論文 財政・社会保障制度 2022.02.09
― 国家IT計画の失敗を題材に ―
『自治総研』通巻519号 2022年1月号に掲載
はじめに
本稿では、英国の国営医療(National Health Service、以下NHSと略す)の医療情報化の取り組み、なかでも、ブレア労働党政権下の医療改革プロジェクトの柱であった「国家IT計画(National Programme for IT in the NHS、以下NPfITと略す。)」の2002年の開始から2011年の解体までの全容に焦点をあて、医療情報化の課題について検討する。
医療は先進諸外国の財政の最重要課題である。医療費を抑制しつつ、質の高い持続可能な医療制度改革が急がれている。また、効率化のための情報連携や情報のポータビリティも重要になっており、最新で正確な医療情報ネットワークが必要であり、デジタル化に対する期待は大きい。
NPfITは、英国のNHSのどこでも、正確な患者の記録をみることができる電子カルテシステムをメインに電子処方箋や電子予約も兼ね備えた統合システムであった。
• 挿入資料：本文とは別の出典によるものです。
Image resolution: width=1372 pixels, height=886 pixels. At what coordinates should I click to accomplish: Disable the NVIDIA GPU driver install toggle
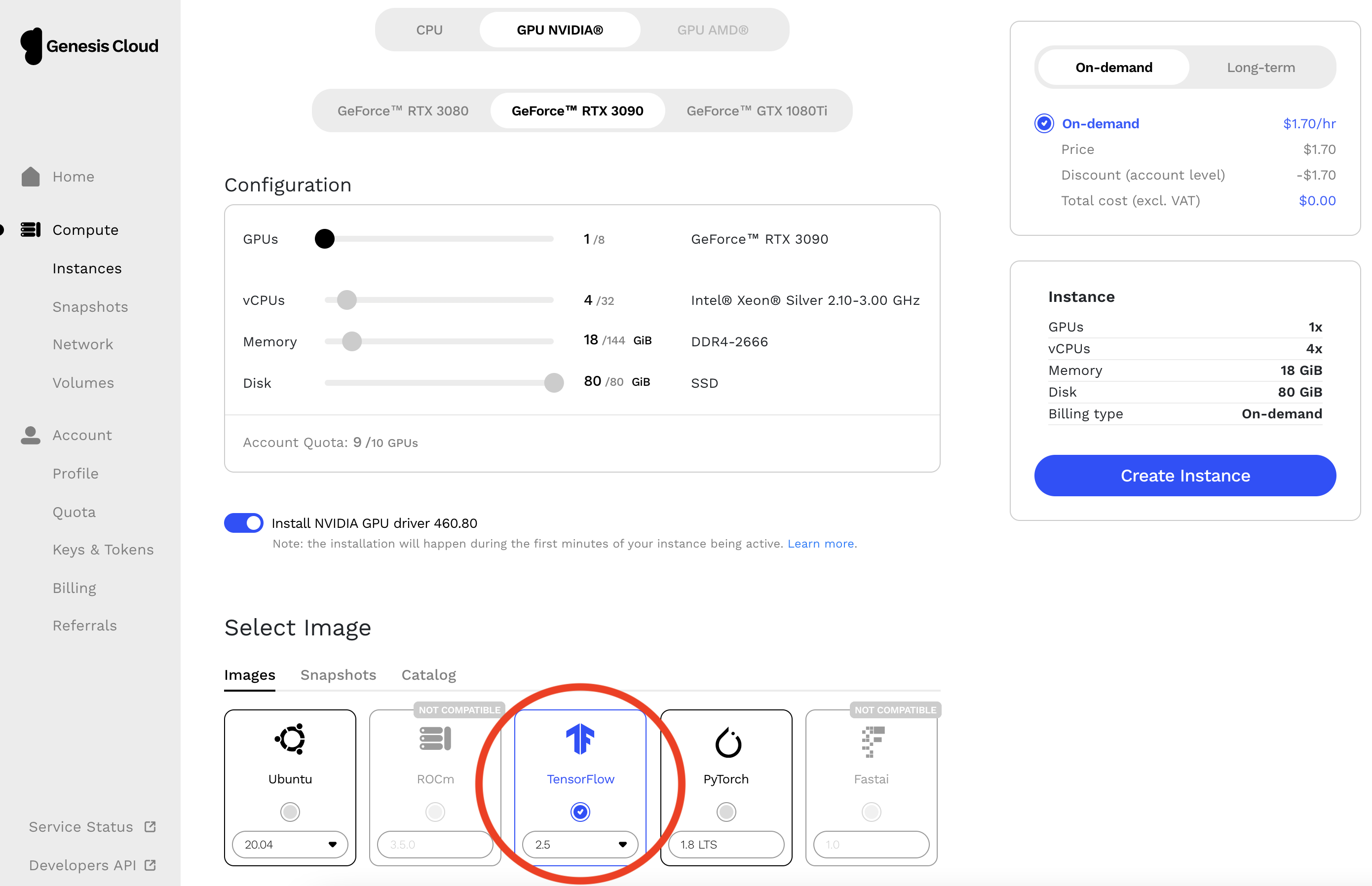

当時、このような大規模な全国統一型システムの構築は画期的であり、日本でも参考になると思い、研究を開始し、柏木(2010)を執筆した(1)。しかし、本稿で述べるように、NPfITは完成はしなかったが、その過程と結末、課題を把握することは、日本にとっても、医療情報化や現在の行政のデジタル化を検討するにあたり参考になると考える。
本研究では、NPfITについて早くから疑問視した会計検査院(National Audit Office、以下NAOと略す)(2006、2008、2011、2013)と下院(House of Commons of Public Accounts)(2007、2011、2013)および内閣府主要プロジェクト局(Cabinet Office’s Major Projects Authority)(2011)やNPfIT後のワハター(Wachter)(2016)などの文献を調査し、2009年と2011年には現地インタビューを行った。
構成は以下のとおりとする。第1章では英国の医療財政を概観し、第2章では日本の医療情報化について概観する。第3章では、国家IT計画の導入までの過程を概観する。第4章で国家IT計画の遅延と予算拡大を検討し、第5章で2011年の国家IT計画の解体を総括する。第6章では、NHSのデジタル化の再開について述べる。